A rake task that indexes CRAN packages with a basic web interface and cron scheduler for running the task periodically.
CRAN is a network of ftp and web servers around the world that store identical, up-to-date, versions of code and documentation for R. The use these CRAN Servers to store the R packages.
A CRAN server is just a simple Apache Dir with a bunch of tar.gz
files.
Every CRAN server contains a plain file listing all packages in that server.
A package can be accessed via
http://cran.rproject.org/src/contrib/[PACKAGE_NAME]_[PACKAGE_VERSION].tar.gz
A package contains a description file, that contains info about the package.
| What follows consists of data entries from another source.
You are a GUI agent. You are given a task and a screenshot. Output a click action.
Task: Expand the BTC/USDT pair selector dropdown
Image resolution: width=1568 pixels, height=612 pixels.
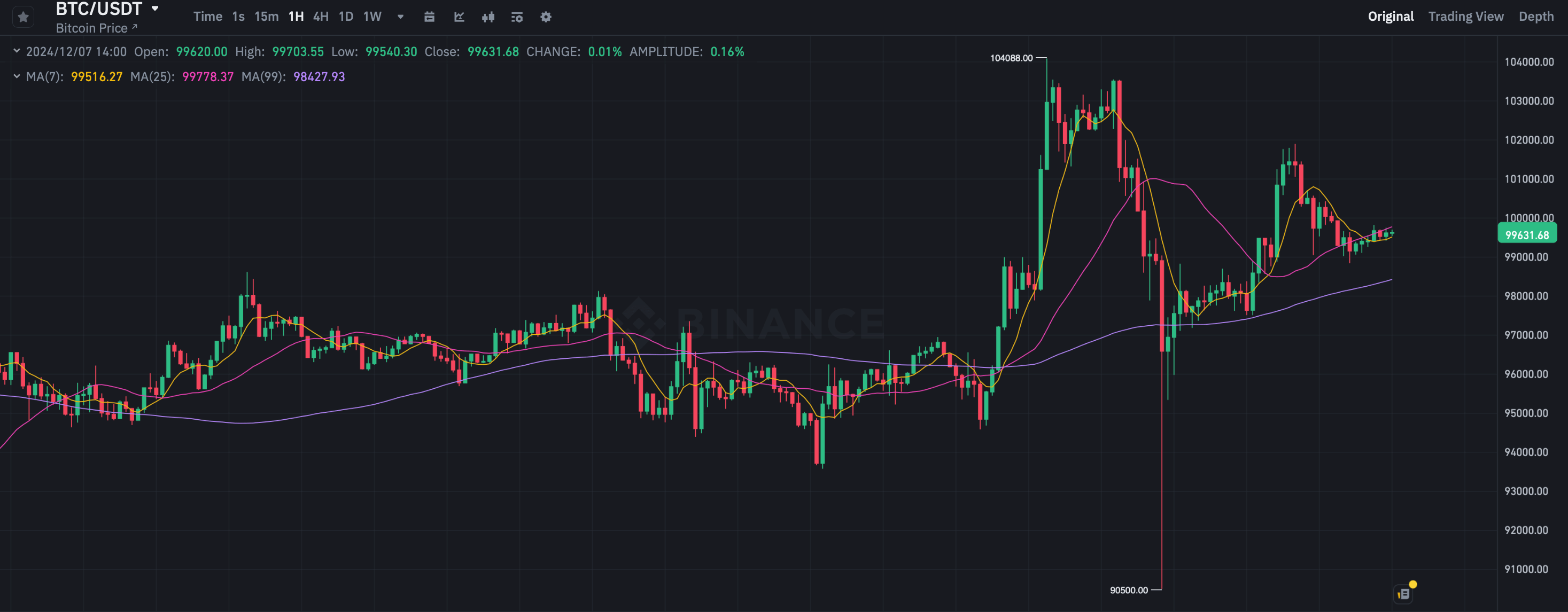[155, 9]
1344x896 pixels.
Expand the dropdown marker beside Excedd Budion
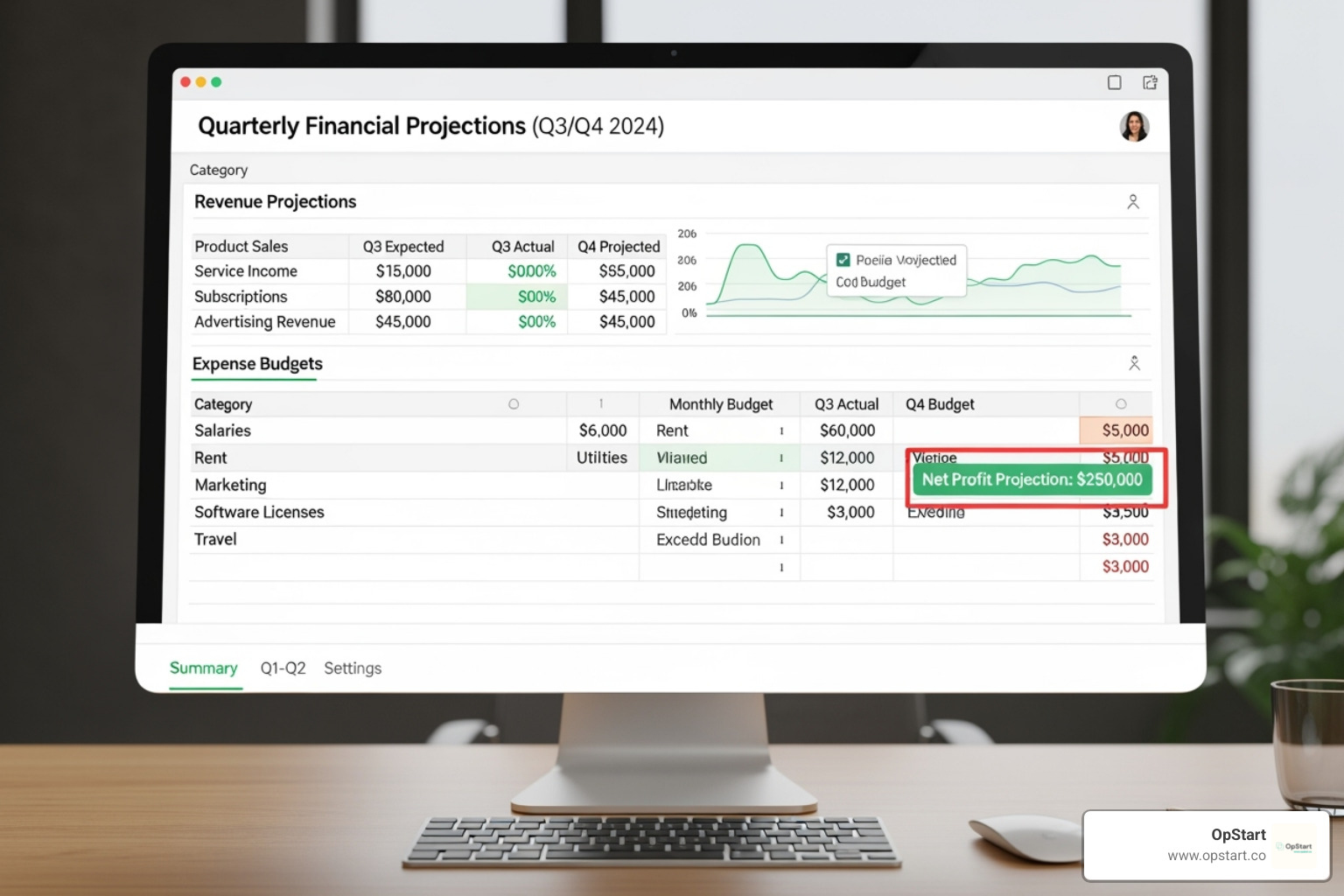781,541
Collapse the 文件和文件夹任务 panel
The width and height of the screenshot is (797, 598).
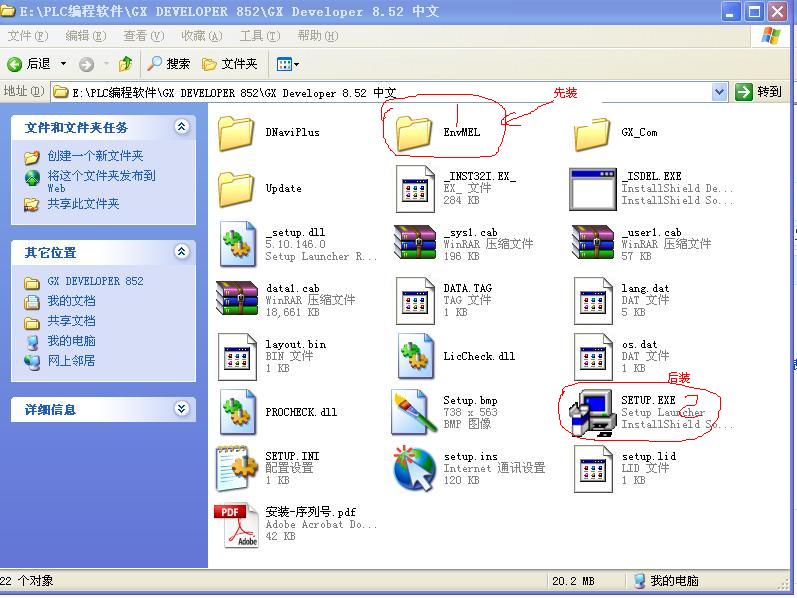tap(181, 127)
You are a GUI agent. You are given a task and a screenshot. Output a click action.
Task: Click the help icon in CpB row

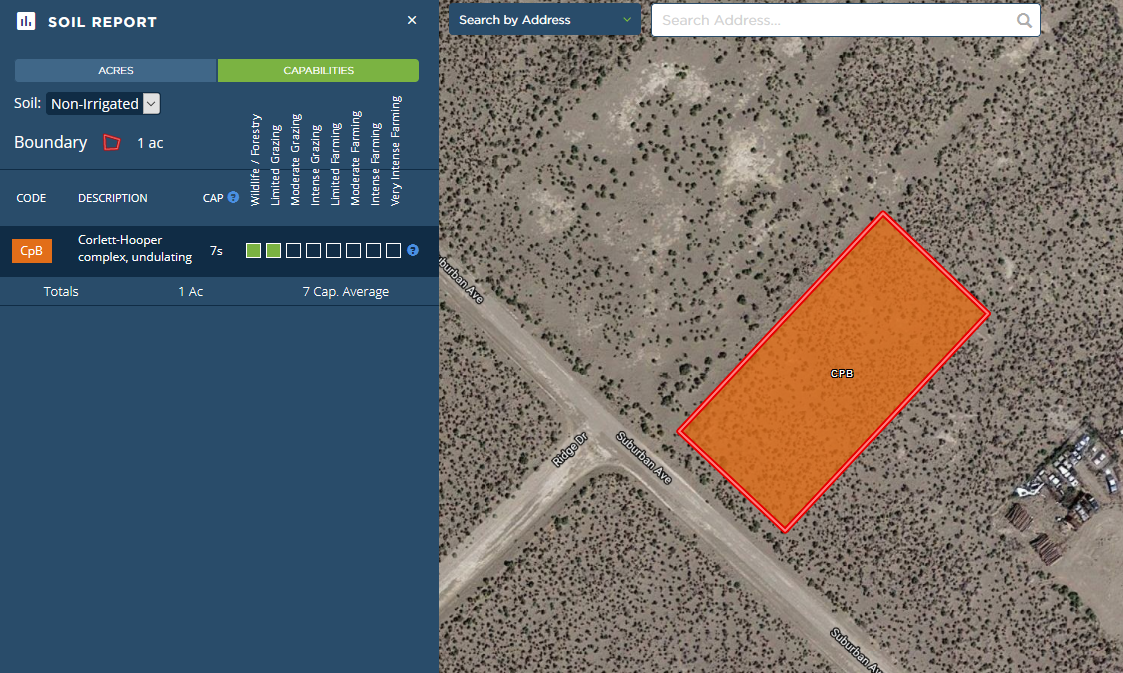(412, 250)
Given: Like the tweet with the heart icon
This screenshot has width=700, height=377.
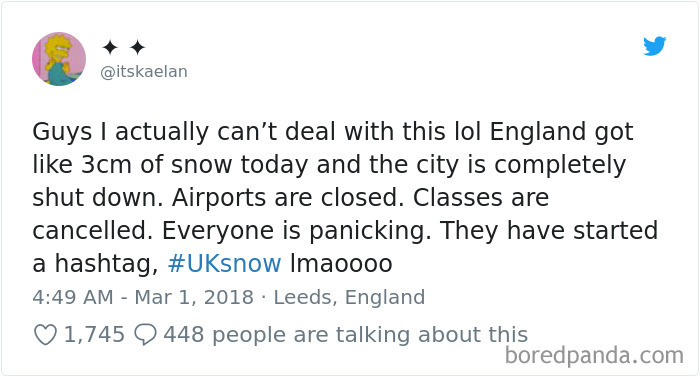Looking at the screenshot, I should tap(46, 335).
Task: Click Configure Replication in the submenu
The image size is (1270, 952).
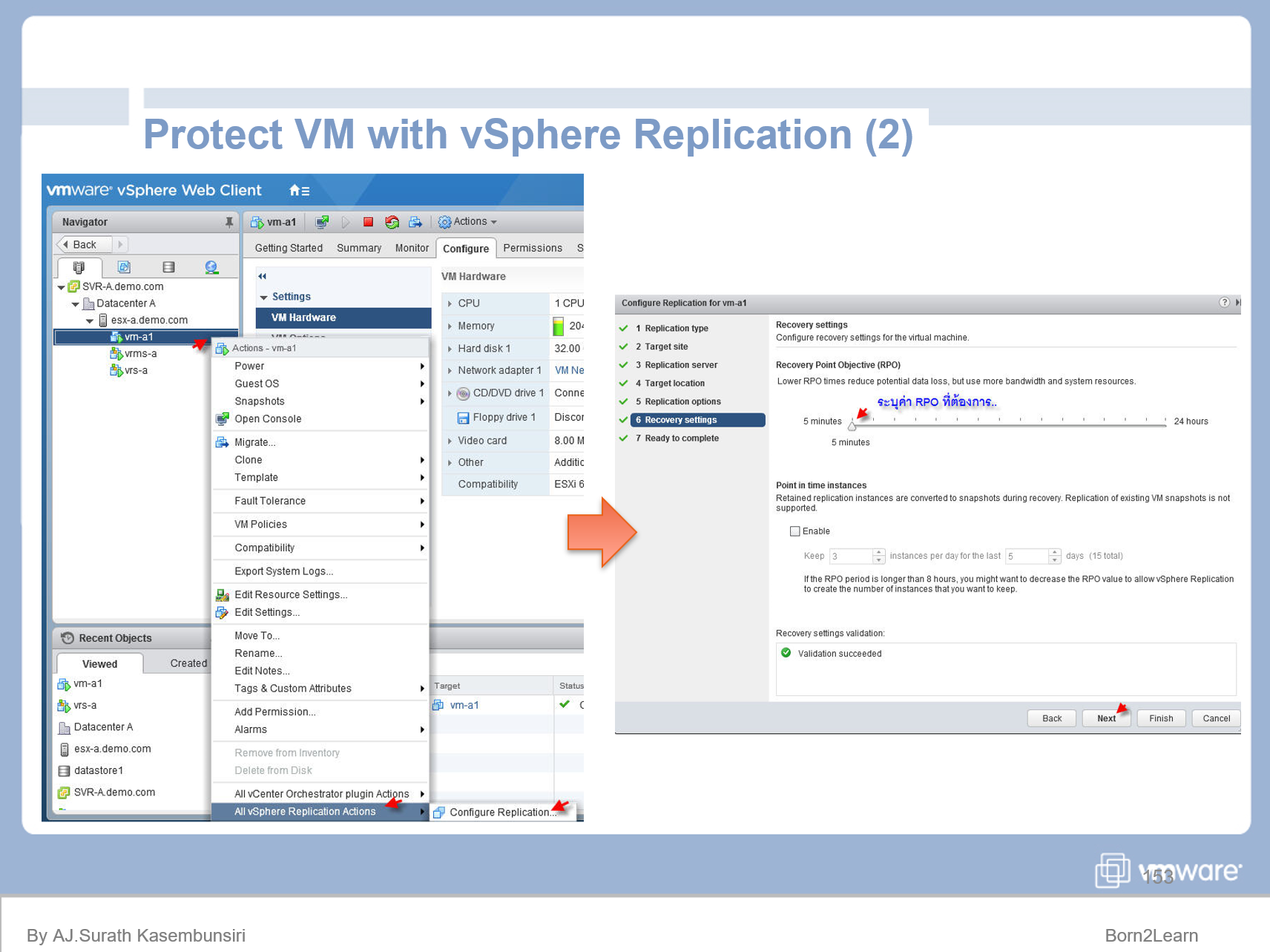Action: [x=501, y=812]
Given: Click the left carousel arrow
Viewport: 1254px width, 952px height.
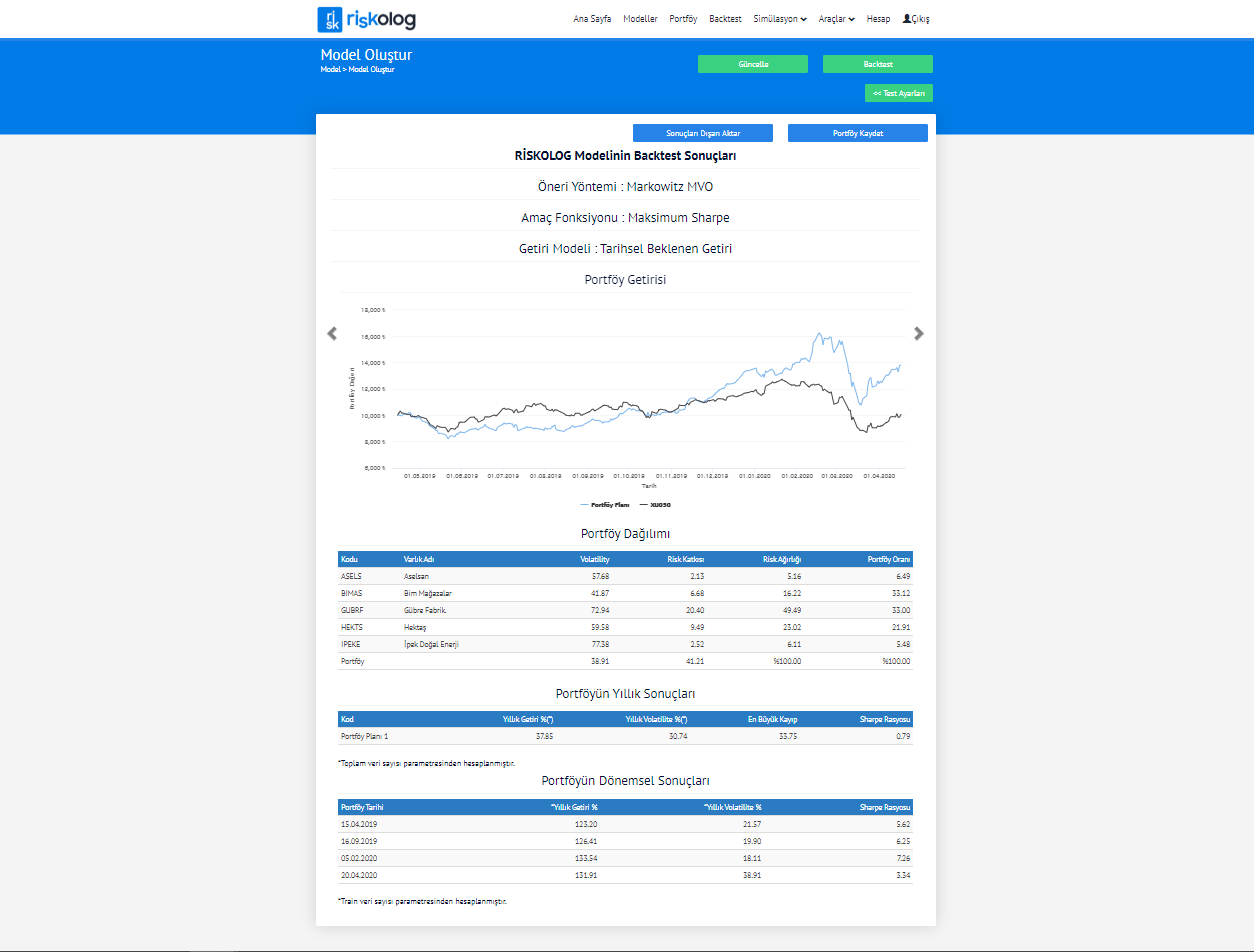Looking at the screenshot, I should point(332,334).
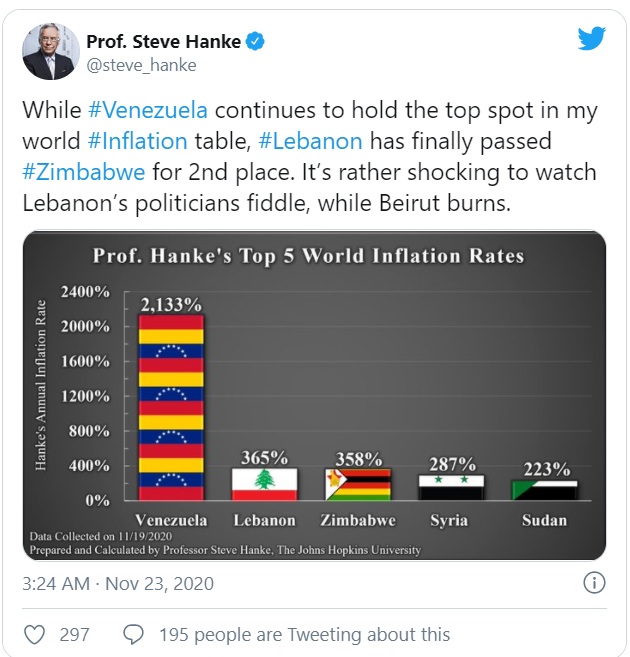Screen dimensions: 630x657
Task: Click the blue verified checkmark badge
Action: coord(255,41)
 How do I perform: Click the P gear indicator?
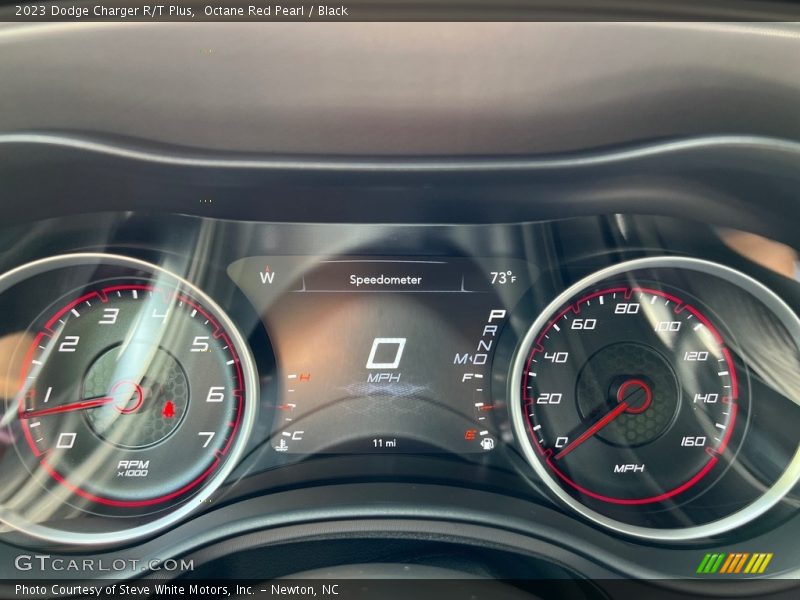tap(495, 316)
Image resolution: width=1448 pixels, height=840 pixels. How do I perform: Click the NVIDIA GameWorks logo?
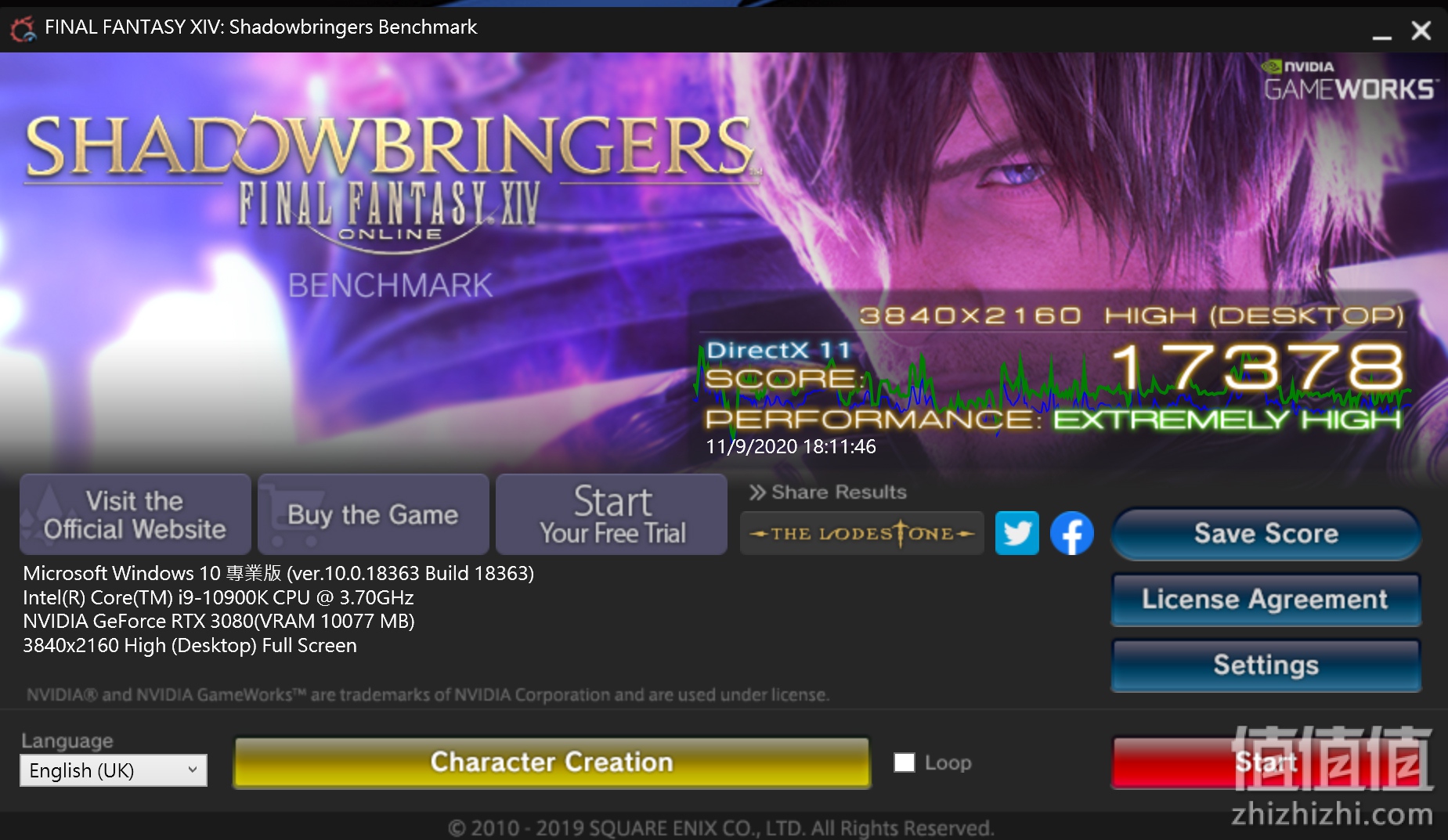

- Extract useful info from the
PACKAGES
file of the CRAN server. - Extract certain info from the
DESCRIPTION
file of each package. - On every run of the
task
, for the first 50 packages, store info about each package, author(s) and maintainers(s). - Prevents duplicate indexes of a version of same package.
- I used Whenever for scheduling the task. If you use Heroku, Heroku scheduler should do just fine.
rails packages:index
bundle exec rspec
- Pagination for listing packages.
- I currently use DCF for converting the content of the PACKAGES & DESCRIPTION file to hashes. Maybe I could use a faster library but this does the job as well :)
- More, more and more